Develop Reference

Why am I getting this single output wrong?

I'm new to competitive programming and I participated in Codeforces #653 in which I spent the whole time solving this problem and did not submit any code because of exceeded time limits or wrong answer for test cases.
I wanted to solve this problem - https://codeforces.com/contest/1374/problem/A
You are given three integers x,y and n. Your task is to find the maximum integer k such that 0 ≤k≤ n that k mod x=y, where mod is modulo operation. Many programming languages use percent operator % to implement it.
In other words, with given x,y and n you need to find the maximum possible integer from 0 to n that has the remainder y modulo x
You have to answer t independent test cases. It is guaranteed that such k exists for each test case.
I wrote this following code:
#include <stdio.h>
int main(){
int i,t,j,k=0;
int x[60000],y[60000],n[60000],prev[60000];
scanf("%d",&t);
for(i=0; i<t; i++){
scanf("%d %d %d",&x[i],&y[i],&n[i]);
}
for(i=0; i<t; i++){
for(j=0, k=0; j<n[i]; j++ , k++){
if(j%x[i]==y[i]){
prev[i]=k;
}
}
}
for(i=0; i<t; i++){
printf("%d",prev[i]);
printf("\n");
}
return 0;
}
Everything was working fine but for some test cases I'm getting different answers.
This was the expected output
12339
0
15
54306
999999995
185
999999998
and my output was this:
12339
0
5
54306
999999995
185
999999998
I did not understand why I got 5 instead of 15 keeping all the other outputs correct and also could anyone please help me to optimize the code, its taking too long to compile for large inputs.

For the 1st part of your question, why the answer is wrong - has been answered nicely by others already. For the 2nd part about efficiency, the solution doesn't need any extra loop except the loop for iterating over the test case.

§ Data extract:
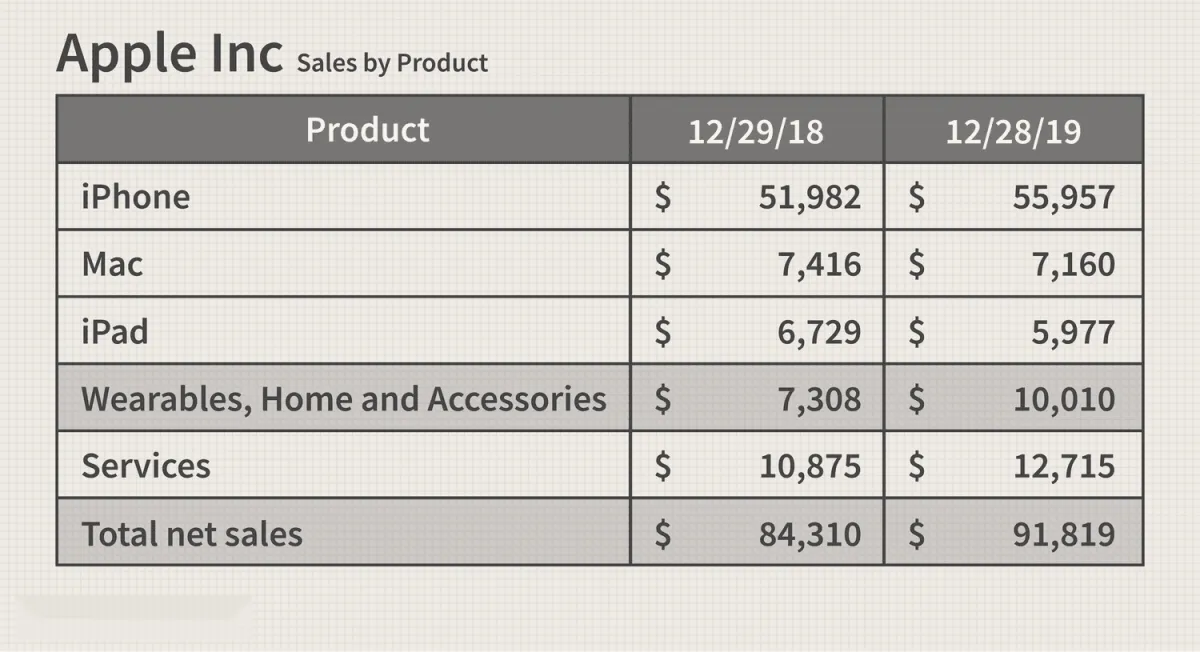Image resolution: width=1200 pixels, height=652 pixels.
Task: Select the iPhone row label
Action: click(x=136, y=196)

§ Exercise set:
A) Please quote the Codeforces modulo thread word for word, everything from "Why am I getting" down to "for test cases.".
B) Extend the Codeforces modulo thread past its last sentence.
Nothing in the listing matters here.

§ Task answers:
A)
Why am I getting this single output wrong?

I'm new to competitive programming and I participated in Codeforces #653 in which I spent the whole time solving this problem and did not submit any code because of exceeded time limits or wrong answer for test cases.

B)
The solution could be as easy as this:
k = n - ((n - y) % x)
For example:x = 7, y = 5, n = 12345. Then,
k = 12345 - ((12345 - 5) % 7)
= 12339
This small piece of code could get you accepted:
#include <stdio.h>
int main()
{
int t, x, y, n;
scanf("%d", &t);
while (t > 0) {
scanf("%d %d %d", &x, &y, &n);
printf("%d\n", n - ((n - y) % x));
t--;
}
}

The reason you were getting TLE was because your code was taking too long. As I can see n could be upto 10^9 and so a O(N) solution would easily time-out at such constraints. Add to that, the fact that your code would be given upto 5*10^4 test cases. So, for your code to work, it should be much faster than O(N) time complexity. I have explained a better approach below which would satisfy the given constraints.
Optimised Approach :
For each test case, we are given x, y, n. And we have to find the largest number( let's say ans) between 0 to n such that ans%x = y.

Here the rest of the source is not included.